Unüberwindbare Mauern zwischen Schwarzen und Weißen
Immer wieder lässt Ann Petry ihre Protagonistin die Situation klar analysieren: die unüberwindbaren Mauern zwischen Schwarzen und Weißen, die auslaugende Situation der schwarzen Frauen, die für wenig Geld für weiße Familien arbeiten und darüber ihre eigene kaputt gehen lassen, sich nicht um ihre eigenen Kinder kümmern können. Und die der schwarzen arbeitslosen Männer, denen ihre Würde genommen wird, was häufig in Alkoholsucht und Gewalttaten endet. Somit scheinen alle Vorurteile der Weißen bestätigt zu werden, die Gewalt gegenüber Schwarzen angeblich rechtfertigen.

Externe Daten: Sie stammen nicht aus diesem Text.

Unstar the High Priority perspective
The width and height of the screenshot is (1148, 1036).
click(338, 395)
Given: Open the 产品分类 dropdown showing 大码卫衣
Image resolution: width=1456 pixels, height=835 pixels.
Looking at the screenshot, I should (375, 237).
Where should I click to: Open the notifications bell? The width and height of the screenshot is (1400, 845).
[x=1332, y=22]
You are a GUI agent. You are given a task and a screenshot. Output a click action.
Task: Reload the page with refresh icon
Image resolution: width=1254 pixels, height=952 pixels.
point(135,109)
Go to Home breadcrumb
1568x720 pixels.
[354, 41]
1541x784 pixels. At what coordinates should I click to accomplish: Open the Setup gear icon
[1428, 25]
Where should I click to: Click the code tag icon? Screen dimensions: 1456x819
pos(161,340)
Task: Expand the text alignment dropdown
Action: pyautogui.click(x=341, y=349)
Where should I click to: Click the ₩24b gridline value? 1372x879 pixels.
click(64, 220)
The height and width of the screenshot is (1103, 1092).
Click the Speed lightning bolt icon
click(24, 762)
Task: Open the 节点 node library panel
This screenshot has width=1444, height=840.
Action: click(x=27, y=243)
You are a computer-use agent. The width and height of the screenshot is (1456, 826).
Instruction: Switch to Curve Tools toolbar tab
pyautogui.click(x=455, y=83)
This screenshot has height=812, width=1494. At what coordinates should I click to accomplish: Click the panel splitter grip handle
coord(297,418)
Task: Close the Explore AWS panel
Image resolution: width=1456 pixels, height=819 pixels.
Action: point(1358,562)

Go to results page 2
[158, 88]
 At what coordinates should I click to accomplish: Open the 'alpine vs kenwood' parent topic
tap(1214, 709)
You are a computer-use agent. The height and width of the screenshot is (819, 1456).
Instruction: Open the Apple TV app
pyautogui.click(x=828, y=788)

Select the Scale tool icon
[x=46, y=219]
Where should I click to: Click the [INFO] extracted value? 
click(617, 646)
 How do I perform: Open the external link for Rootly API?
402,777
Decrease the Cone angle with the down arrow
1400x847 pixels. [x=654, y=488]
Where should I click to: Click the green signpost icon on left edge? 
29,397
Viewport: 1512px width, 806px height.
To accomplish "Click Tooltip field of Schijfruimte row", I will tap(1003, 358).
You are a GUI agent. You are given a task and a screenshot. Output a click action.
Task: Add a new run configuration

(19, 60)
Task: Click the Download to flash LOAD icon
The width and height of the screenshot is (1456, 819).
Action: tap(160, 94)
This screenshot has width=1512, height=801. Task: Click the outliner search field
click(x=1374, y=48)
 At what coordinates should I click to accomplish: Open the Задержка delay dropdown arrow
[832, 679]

In wortgewaltigen Bildern lässt Ann Petry das Leben in der 116ten Straße während des Zweiten Weltkrieges erstehen, ausgezeichnet übersetzt von Uda Strätling. Ein zutiefst berührender und analytischer Roman, der als erster seiner Zeit die Situation der schwarzen Frau in den Blick genommen und leider viel zu wenig an Aktualität verloren hat.